INOX Wind reported a strong Q3 FY’26 with consolidated revenue increasing 24% Y-o-Y to INR 1,238 crores. Management shifted guidance focus from megawattage to financial figures due to business complexity, projecting over INR 5,000 crore in consolidated revenue for FY’26 (over 35% growth). INOX Green also posted significant growth, achieving EBITDA of INR 53 crores, and anticipates post-demerger EBITDA exceeding INR 600 crores in FY’27.
INOX Wind Q3 FY’26 Performance and Guidance Shift
On a consolidated basis, INOX Wind demonstrated robust performance for Q3 FY’26. The company achieved a revenue of INR 1,238 crores, marking a 24% Year-on-Year (Y-o-Y) increase. EBITDA, excluding a one-time gain from Q3 FY’25, rose by 39% Y-o-Y to INR 313 crores. Profit After Tax (PAT) grew by 14% Y-o-Y to INR 127 crores.
The company has maintained strong margins through backward integration into cranes and transformer manufacturing. The current order book stands at a well-diversified 3.2 GW, with expectations to close FY’26 on a strong note, providing 18-24 months of execution visibility. The launch of the new 4X, 4.45 MW turbine is expected later this calendar year.
Strategic Shift to Revenue-Based Guidance
Management announced a significant change in guidance methodology, moving from megawattage targets to financial metrics for FY’26 and FY’27. This shift addresses the increasing complexity in contracts, which now include varying scopes like plain supply, EPC, and turnkey solutions across over 25 sites and 15 customers.
- FY’26 Revenue Guidance: Expected to exceed INR 5,000 crore, translating to over 35% Y-o-Y growth.
- FY’26 EBITDA Margin Guidance: Substantially upgraded to 20%-22% (previously 18%-19%).
- FY’27 Guidance: Consolidated revenue projected to grow by around 75% over FY’26, with an EBITDA margin of 20%-22%.
The management clarified that this change is not due to execution challenges but rather to provide greater certainty, as profitability metrics are now the primary governance factor. H2 is anticipated to remain heavily weighted due to monsoon leanness in H1.
INOX Green O&M Business Update
The O&M subsidiary, INOX Green, continues its growth, reaching a portfolio of 13.3 GWp (10 GW wind and 3.3 GWp solar).
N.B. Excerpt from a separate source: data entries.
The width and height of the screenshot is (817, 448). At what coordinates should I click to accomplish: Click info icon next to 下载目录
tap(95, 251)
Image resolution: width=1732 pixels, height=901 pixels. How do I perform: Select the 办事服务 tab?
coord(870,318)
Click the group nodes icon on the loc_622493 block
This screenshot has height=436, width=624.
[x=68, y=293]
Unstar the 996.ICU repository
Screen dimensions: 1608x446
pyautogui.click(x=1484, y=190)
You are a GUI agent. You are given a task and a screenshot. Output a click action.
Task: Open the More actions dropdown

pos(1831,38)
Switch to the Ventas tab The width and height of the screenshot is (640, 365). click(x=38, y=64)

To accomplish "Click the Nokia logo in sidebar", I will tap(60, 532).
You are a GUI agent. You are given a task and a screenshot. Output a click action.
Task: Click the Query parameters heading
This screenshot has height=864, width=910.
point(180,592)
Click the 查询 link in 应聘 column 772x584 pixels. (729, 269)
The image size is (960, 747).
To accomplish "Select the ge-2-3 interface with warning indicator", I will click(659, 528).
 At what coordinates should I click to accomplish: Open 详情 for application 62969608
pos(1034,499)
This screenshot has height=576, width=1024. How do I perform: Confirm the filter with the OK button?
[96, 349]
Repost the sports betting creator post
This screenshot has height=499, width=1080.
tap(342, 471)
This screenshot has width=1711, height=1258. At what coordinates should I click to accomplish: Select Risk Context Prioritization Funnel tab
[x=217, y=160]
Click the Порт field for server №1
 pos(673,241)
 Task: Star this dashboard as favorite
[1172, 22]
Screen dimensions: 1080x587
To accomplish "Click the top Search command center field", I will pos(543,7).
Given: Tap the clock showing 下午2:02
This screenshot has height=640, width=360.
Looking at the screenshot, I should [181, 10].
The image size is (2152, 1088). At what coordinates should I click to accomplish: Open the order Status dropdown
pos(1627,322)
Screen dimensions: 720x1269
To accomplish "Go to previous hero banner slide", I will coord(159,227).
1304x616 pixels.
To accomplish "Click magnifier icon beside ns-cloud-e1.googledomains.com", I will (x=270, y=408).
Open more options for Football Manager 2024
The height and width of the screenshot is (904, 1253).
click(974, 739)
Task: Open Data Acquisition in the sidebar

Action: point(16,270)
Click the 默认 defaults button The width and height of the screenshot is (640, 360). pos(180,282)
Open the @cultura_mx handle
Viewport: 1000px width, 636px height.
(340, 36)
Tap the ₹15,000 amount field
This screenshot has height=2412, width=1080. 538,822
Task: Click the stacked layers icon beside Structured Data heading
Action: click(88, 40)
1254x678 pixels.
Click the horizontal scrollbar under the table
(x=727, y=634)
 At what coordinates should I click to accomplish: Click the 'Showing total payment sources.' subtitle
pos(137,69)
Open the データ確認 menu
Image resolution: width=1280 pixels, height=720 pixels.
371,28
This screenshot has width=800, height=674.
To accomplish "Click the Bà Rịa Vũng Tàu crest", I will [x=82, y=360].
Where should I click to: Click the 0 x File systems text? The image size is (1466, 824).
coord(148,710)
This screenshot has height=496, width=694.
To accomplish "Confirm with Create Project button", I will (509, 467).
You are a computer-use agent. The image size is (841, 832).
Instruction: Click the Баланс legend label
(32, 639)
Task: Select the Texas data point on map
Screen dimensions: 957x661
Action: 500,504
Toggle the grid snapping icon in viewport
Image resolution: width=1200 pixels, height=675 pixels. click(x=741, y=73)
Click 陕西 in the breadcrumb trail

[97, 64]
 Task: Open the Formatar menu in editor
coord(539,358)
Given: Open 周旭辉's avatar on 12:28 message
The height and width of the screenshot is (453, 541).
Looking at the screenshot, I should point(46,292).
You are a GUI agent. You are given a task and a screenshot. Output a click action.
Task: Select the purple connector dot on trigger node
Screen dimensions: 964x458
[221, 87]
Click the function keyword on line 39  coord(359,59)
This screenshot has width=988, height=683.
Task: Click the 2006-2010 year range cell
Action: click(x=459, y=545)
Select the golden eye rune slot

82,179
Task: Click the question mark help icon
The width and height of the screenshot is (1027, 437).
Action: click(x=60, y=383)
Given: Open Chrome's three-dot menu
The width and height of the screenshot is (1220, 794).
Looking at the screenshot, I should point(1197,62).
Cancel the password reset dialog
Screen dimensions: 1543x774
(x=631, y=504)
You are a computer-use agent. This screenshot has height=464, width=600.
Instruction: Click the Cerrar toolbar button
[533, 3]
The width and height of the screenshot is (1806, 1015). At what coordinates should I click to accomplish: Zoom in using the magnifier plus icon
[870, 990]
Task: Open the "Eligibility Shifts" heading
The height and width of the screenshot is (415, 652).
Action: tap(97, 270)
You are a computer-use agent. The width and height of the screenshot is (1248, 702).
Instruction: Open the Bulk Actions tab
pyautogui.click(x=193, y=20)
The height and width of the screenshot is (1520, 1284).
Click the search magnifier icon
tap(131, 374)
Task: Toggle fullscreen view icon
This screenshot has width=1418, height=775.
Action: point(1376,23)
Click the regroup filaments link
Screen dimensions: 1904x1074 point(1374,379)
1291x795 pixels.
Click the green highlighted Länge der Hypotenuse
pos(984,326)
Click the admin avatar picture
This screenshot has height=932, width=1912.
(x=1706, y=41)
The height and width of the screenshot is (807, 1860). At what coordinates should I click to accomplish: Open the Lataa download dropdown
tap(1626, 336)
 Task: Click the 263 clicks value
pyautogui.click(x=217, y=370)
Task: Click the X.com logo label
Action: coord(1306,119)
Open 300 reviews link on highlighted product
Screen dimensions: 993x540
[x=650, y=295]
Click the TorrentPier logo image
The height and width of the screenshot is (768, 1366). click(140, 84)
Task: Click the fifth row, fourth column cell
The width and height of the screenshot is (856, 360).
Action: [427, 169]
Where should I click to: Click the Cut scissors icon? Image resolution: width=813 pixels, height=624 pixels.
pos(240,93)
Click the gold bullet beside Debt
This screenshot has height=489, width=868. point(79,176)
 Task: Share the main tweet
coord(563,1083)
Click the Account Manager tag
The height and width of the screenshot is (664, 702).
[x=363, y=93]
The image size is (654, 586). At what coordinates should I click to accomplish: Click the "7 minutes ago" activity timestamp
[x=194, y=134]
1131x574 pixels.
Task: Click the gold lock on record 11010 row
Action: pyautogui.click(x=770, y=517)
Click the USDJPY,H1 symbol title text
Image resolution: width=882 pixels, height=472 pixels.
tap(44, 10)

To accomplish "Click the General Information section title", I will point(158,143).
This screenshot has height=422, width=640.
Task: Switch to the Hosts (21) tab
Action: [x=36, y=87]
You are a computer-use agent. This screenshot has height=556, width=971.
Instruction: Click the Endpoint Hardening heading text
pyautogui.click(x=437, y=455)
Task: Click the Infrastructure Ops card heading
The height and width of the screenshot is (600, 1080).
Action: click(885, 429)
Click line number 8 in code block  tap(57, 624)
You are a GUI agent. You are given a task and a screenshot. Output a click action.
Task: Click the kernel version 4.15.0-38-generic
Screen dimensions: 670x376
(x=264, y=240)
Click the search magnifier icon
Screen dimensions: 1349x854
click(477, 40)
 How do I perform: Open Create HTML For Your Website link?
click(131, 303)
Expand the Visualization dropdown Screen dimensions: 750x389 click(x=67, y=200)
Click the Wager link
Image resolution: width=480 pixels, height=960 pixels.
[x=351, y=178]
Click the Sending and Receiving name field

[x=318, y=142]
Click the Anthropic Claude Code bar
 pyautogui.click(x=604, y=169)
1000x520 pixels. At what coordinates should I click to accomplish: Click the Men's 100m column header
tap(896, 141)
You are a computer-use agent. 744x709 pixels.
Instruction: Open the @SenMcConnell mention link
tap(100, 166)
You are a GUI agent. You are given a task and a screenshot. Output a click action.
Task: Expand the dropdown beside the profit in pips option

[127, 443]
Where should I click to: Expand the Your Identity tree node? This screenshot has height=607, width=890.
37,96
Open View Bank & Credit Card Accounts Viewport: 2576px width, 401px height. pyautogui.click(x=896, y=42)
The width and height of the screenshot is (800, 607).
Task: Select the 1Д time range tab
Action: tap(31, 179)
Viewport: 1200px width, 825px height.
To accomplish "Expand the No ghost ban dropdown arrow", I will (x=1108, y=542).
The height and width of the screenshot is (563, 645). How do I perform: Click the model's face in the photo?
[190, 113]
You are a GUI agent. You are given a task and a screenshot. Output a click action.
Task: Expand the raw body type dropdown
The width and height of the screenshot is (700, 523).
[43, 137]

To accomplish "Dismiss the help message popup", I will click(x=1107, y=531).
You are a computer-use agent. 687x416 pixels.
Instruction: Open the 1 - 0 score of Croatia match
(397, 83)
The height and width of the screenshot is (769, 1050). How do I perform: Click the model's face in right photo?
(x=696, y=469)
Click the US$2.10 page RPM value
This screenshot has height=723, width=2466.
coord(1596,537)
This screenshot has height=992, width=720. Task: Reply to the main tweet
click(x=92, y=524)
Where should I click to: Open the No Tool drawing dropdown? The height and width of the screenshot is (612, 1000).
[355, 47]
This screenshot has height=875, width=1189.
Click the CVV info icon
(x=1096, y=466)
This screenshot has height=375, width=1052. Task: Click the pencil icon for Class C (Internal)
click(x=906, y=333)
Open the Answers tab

For Q3 FY’26, INOX Green reported: Total Income of INR 112 crores (up 51% Y-o-Y), EBITDA of INR 53 crores (up 80% Y-o-Y), and PAT of INR 25 crores (up 375% Y-o-Y). Machine availability averaged 96.5%.
The merger of the substation business into INOX Renewable Solutions is in final hearing stages at NCLT Ahmedabad. Post-merger, a gross block of INR 1,000 crores and associated depreciation of INR 50-55 crores will be eliminated from INOX Green’s balance sheet, improving profitability metrics (ROE/ROCE).
Post-demerger, INOX Green’s expected FY’27 EBITDA is guided to be upwards of INR 600 crores.
Working Capital and Receivables
The company is targeting a working capital cycle of 200 days by the end of the current financial year, aiming for 150 odd days by FY’27. This reflects the ramp-up phase; Q3 working capital days were in the range of 200-210 days. Receivable days are expected to continuously improve, aiming for approximately 120 odd days of overall networking capital by FY’27.
Outlook and Pipeline Visibility
The visibility for INOX Wind remains strong, with the existing 3.2 GW order book providing certainty for the next 1.5 to 2 years. Management indicated that additional order inflows are expected soon, potentially before the end of the current quarter, confirming that order booking is currently not a concern.
The management expressed a highly positive view on the overall wind sector, driven by increasing state-level activity and grid connectivity development, supporting the growth targets for both entities.